Selective contribution of interleukin-6 and leptin to brain inflammatory signals induced by systemic LPS injection in mice.

This study aimed to address the relative contributions of the proinflammatory cytokine interleukin-6 (IL-6) and the cytokine-like hormone leptin to the genomic activation of brain cells during lipopolysaccharide (LPS)-induced systemic inflammation. Wildtype and IL-6KO mice were injected with LPS (50 microg/kg, intraperitoneally) and the brains analyzed by immunohistochemistry and reverse-transcriptase polymerase chain reaction (RT-PCR). LPS induced a pronounced nuclear translocation of the signal transducer and activator of transcription (STAT3) throughout the brains of wildtype mice, an effect that was significantly diminished, but not abolished, in the IL-6KOs.
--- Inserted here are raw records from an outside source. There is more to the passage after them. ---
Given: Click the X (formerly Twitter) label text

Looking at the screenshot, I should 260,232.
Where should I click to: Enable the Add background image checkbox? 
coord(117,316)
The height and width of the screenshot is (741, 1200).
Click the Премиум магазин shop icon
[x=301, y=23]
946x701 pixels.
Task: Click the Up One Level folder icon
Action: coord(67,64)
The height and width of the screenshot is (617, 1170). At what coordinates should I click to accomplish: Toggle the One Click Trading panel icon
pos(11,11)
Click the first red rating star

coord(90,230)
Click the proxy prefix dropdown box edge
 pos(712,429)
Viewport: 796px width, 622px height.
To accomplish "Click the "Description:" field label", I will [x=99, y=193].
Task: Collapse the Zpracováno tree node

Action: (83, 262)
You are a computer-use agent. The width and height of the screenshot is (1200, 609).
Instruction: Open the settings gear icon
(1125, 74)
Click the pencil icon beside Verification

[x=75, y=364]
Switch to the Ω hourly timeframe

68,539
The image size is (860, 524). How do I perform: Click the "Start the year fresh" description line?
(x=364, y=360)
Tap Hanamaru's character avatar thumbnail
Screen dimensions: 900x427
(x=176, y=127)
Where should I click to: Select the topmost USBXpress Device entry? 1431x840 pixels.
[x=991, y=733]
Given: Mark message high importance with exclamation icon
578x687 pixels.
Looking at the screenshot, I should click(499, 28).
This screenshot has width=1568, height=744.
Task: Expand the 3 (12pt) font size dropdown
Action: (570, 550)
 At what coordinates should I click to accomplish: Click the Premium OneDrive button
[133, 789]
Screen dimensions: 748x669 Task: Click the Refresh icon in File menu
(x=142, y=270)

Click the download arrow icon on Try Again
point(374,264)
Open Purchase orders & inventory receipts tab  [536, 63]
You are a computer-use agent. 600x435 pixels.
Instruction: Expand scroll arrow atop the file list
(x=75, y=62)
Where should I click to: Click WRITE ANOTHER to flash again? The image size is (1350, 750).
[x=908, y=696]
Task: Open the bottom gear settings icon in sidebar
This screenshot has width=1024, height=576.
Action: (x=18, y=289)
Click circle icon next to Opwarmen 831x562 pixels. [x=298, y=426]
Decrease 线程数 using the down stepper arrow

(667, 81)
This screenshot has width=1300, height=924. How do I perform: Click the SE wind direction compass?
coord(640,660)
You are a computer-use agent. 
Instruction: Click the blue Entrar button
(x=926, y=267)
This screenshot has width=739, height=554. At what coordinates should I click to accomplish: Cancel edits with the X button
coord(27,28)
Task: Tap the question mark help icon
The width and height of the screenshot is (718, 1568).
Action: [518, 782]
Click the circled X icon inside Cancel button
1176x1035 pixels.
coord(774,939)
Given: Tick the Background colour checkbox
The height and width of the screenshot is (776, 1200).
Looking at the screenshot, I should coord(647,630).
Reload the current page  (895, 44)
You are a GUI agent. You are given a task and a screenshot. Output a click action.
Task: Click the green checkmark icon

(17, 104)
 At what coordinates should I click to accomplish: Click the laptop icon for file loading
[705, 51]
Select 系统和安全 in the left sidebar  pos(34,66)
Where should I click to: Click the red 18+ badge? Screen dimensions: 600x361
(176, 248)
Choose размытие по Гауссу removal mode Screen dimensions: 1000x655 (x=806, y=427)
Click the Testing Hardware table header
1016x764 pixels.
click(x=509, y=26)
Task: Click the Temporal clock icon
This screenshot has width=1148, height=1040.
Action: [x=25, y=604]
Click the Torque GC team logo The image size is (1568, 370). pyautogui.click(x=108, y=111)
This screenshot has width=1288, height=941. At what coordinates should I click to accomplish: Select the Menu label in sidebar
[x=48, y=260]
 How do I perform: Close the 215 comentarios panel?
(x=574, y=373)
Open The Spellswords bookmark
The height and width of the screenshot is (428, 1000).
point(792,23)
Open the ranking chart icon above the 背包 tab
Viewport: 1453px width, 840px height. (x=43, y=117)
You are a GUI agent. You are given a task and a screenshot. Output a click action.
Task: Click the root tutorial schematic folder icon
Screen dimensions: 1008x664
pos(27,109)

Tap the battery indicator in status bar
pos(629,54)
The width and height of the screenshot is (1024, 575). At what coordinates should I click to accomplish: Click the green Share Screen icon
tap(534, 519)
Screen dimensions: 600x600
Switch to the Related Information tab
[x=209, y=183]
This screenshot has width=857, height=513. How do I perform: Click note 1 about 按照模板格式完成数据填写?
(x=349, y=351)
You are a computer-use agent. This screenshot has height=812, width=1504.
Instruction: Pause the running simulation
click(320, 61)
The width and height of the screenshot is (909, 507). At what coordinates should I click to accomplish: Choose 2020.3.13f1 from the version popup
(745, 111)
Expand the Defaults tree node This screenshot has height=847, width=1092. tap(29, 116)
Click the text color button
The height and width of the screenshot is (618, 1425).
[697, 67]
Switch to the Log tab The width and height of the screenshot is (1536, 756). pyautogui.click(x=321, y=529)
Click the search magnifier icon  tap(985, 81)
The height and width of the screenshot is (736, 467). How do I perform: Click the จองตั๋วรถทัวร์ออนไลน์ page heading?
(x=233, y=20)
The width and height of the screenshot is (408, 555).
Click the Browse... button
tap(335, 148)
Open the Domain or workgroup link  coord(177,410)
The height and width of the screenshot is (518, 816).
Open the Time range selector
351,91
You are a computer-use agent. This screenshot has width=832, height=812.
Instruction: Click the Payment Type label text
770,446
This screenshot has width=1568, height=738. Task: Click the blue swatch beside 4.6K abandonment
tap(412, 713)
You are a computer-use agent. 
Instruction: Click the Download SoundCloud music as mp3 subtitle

The remnant STAT3-activation, although still observed within some of the same areas activated by IL-6, was most intense in ependymal and meningial cells and along distinct blood vessels throughout the brain. This expression was almost totally abolished in the presence of an anti-leptin antiserum. Interestingly, the induction of cyclooxygenase 2 and microsomal prostaglandin E synthase (mPGES), the rate-limiting enzymes for synthesis of PGE2 by LPS, was diminished to a degree that correlated with the absence of IL-6 but not entirely with leptin. These results demonstrate that the induction of the inflammatory pathway in the brain is mediated by both IL-6 and leptin, which appear to work in tandem. Unlike IL-6, however, the contribution of leptin to this response was limited to distinct cell types/brain areas and STAT3-responsive target genes implicated in the brain-controlled sickness-type response. The physiological significance of leptin's action on meningeal and endothelial cells remains to be clarified but might reflect a role in LPS-induced immune cell infiltration into the brain. (c) 2008 Wiley-Liss, Inc.